**EXERCISE**
Reproduce every record precisely, leaving no line out.

**INFORMATION GIVEN**

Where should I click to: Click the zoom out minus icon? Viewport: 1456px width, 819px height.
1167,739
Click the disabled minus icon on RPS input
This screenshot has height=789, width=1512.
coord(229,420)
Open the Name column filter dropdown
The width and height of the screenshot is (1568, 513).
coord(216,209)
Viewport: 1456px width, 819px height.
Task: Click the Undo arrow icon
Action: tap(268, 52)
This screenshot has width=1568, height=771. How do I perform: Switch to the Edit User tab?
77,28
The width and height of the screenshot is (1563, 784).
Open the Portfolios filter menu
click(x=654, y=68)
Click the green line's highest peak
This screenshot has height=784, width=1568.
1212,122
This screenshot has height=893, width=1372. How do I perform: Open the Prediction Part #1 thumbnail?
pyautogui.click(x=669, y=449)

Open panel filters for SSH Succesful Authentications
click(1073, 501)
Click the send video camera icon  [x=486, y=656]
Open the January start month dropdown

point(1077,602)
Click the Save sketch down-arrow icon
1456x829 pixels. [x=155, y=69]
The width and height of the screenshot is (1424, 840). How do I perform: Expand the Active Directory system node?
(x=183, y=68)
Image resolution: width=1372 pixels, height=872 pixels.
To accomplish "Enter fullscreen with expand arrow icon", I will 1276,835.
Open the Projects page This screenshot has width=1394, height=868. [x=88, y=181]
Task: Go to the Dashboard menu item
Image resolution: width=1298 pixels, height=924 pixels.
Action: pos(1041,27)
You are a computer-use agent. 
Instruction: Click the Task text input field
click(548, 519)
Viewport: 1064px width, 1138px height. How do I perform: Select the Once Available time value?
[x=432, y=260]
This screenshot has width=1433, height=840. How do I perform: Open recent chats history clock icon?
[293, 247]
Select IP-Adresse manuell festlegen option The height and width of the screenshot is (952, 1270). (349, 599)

**OUTPUT OF THE TASK**
Where should I click to: Click the zoom out minus icon? Viewport: 1456px width, 819px height.
1167,739
Click the disabled minus icon on RPS input
This screenshot has height=789, width=1512.
coord(229,420)
Open the Name column filter dropdown
The width and height of the screenshot is (1568, 513).
coord(216,209)
Viewport: 1456px width, 819px height.
Task: Click the Undo arrow icon
Action: tap(268, 52)
This screenshot has width=1568, height=771. How do I perform: Switch to the Edit User tab?
77,28
The width and height of the screenshot is (1563, 784).
Open the Portfolios filter menu
click(x=654, y=68)
Click the green line's highest peak
This screenshot has height=784, width=1568.
1212,122
This screenshot has height=893, width=1372. How do I perform: Open the Prediction Part #1 thumbnail?
pyautogui.click(x=669, y=449)

Open panel filters for SSH Succesful Authentications
click(1073, 501)
Click the send video camera icon  [x=486, y=656]
Open the January start month dropdown

point(1077,602)
Click the Save sketch down-arrow icon
1456x829 pixels. [x=155, y=69]
The width and height of the screenshot is (1424, 840). How do I perform: Expand the Active Directory system node?
(x=183, y=68)
Image resolution: width=1372 pixels, height=872 pixels.
To accomplish "Enter fullscreen with expand arrow icon", I will 1276,835.
Open the Projects page This screenshot has width=1394, height=868. [x=88, y=181]
Task: Go to the Dashboard menu item
Image resolution: width=1298 pixels, height=924 pixels.
Action: pos(1041,27)
You are a computer-use agent. 
Instruction: Click the Task text input field
click(548, 519)
Viewport: 1064px width, 1138px height. How do I perform: Select the Once Available time value?
[x=432, y=260]
This screenshot has width=1433, height=840. How do I perform: Open recent chats history clock icon?
[293, 247]
Select IP-Adresse manuell festlegen option The height and width of the screenshot is (952, 1270). (349, 599)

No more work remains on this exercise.